::: Given entries
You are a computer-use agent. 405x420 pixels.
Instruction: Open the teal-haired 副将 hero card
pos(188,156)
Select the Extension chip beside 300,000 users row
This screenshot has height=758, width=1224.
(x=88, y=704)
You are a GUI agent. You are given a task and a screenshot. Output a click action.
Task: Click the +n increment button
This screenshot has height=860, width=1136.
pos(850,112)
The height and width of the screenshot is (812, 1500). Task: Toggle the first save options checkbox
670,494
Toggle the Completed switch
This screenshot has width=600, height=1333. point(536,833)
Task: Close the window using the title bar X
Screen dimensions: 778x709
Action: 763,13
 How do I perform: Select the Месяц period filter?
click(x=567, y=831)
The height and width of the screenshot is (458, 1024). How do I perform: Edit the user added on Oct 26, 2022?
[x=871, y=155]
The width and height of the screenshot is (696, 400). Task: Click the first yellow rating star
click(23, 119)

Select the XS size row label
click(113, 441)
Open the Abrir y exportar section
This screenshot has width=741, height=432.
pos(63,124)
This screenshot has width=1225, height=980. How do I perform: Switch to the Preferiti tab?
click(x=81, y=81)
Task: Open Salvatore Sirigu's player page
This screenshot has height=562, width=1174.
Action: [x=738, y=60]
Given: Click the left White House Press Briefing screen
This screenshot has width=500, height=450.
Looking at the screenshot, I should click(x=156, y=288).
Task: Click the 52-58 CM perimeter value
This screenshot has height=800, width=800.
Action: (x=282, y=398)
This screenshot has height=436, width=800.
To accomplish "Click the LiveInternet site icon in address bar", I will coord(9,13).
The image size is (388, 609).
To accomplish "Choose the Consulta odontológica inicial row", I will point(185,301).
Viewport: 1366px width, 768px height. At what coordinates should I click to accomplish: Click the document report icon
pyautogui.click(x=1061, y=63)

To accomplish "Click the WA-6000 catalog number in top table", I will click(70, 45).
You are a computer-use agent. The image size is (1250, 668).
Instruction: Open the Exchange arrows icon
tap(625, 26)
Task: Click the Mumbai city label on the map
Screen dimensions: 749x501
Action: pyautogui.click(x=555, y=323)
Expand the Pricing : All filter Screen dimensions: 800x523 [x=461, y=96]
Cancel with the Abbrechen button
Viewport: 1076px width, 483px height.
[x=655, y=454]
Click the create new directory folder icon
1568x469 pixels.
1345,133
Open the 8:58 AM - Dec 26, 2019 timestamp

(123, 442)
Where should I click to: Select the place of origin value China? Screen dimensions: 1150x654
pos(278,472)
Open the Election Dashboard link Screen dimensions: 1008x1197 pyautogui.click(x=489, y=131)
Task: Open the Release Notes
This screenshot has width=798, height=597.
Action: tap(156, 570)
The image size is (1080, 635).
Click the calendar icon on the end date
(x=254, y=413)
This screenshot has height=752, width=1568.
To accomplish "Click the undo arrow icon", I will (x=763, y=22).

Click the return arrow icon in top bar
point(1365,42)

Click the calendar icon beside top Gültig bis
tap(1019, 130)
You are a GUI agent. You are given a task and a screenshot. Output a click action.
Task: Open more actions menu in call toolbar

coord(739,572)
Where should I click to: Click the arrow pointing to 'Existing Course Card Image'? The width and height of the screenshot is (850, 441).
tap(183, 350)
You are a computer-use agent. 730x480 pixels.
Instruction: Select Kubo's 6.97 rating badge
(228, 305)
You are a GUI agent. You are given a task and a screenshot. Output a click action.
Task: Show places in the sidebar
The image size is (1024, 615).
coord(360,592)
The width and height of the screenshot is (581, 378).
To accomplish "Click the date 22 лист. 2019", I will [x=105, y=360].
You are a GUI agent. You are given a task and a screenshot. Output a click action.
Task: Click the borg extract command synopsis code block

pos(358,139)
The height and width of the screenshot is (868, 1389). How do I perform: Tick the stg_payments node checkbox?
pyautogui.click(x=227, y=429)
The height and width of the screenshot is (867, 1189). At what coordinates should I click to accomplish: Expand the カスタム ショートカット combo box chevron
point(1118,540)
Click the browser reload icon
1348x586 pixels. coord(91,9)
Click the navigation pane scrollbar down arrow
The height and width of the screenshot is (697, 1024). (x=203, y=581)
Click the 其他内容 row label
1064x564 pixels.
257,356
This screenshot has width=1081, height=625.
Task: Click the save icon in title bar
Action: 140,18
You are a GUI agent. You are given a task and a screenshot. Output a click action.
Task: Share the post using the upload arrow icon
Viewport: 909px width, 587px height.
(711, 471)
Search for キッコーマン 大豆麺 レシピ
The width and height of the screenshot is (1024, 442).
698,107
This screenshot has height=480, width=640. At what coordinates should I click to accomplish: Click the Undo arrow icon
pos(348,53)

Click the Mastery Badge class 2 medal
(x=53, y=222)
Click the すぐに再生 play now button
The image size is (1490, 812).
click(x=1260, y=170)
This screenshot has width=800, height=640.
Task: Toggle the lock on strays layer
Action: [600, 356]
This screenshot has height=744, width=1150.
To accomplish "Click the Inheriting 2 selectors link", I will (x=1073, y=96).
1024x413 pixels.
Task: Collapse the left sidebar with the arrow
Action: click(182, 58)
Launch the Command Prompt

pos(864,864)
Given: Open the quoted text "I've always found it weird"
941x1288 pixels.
::::::
Problem statement: All the lines that hold the word "using" must appear in the answer, copied from the records.

Written response:
Task: Close the window using the title bar X
Task: Share the post using the upload arrow icon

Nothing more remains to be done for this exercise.